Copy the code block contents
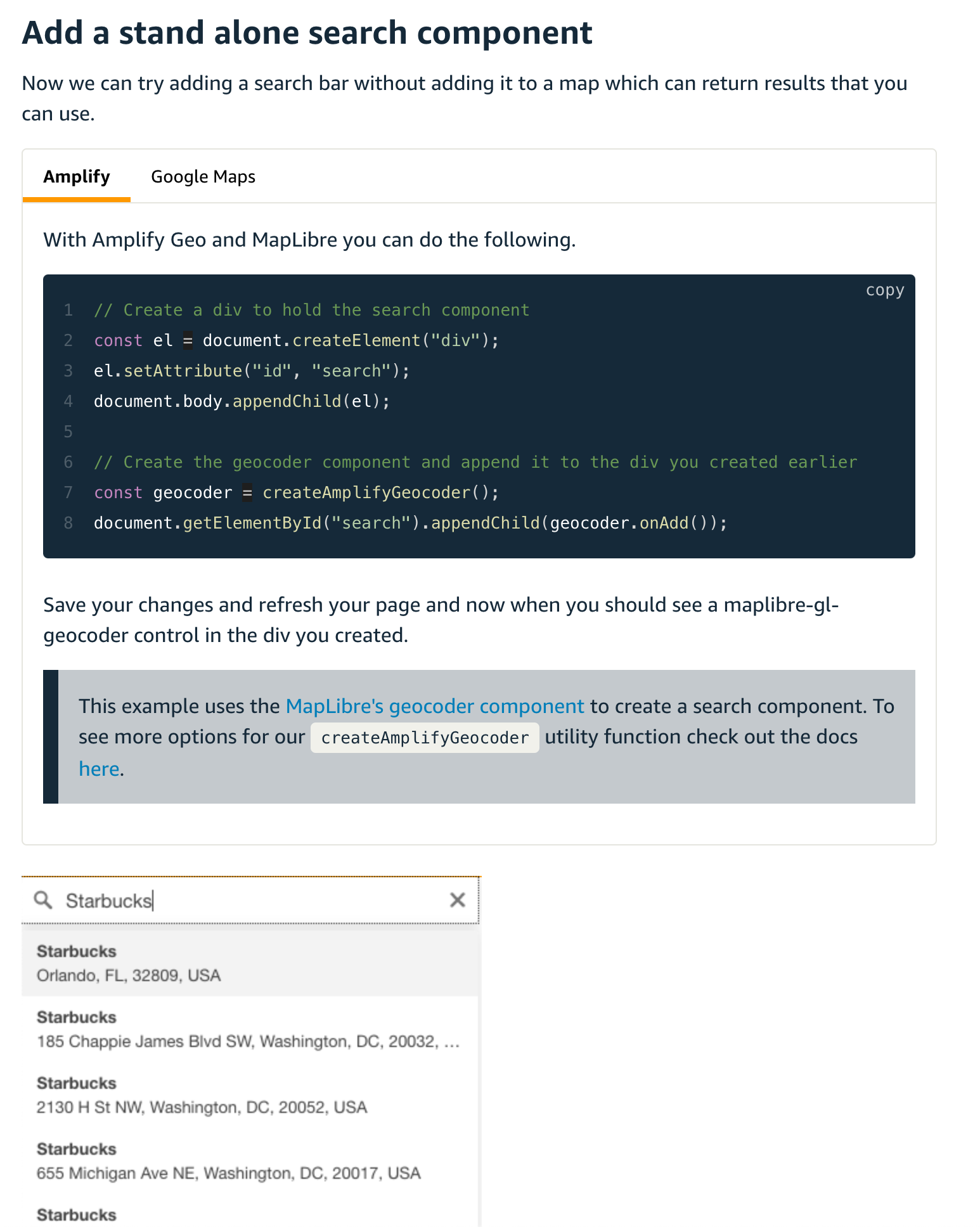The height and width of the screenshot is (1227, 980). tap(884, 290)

______

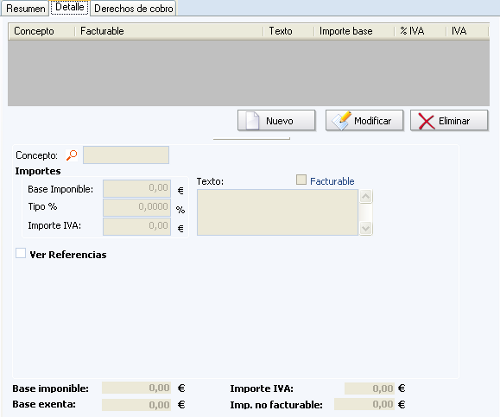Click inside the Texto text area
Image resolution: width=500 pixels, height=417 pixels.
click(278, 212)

______

What needs to be done:
Rewrite the material from the line with "Click inside the Texto text area" up to and including the line with "click(278, 212)", putting "input box" in place of "text area" and keeping everything else unchanged. Leave out the pictures.

Exercise result:
Click inside the Texto input box
Image resolution: width=500 pixels, height=417 pixels.
click(278, 212)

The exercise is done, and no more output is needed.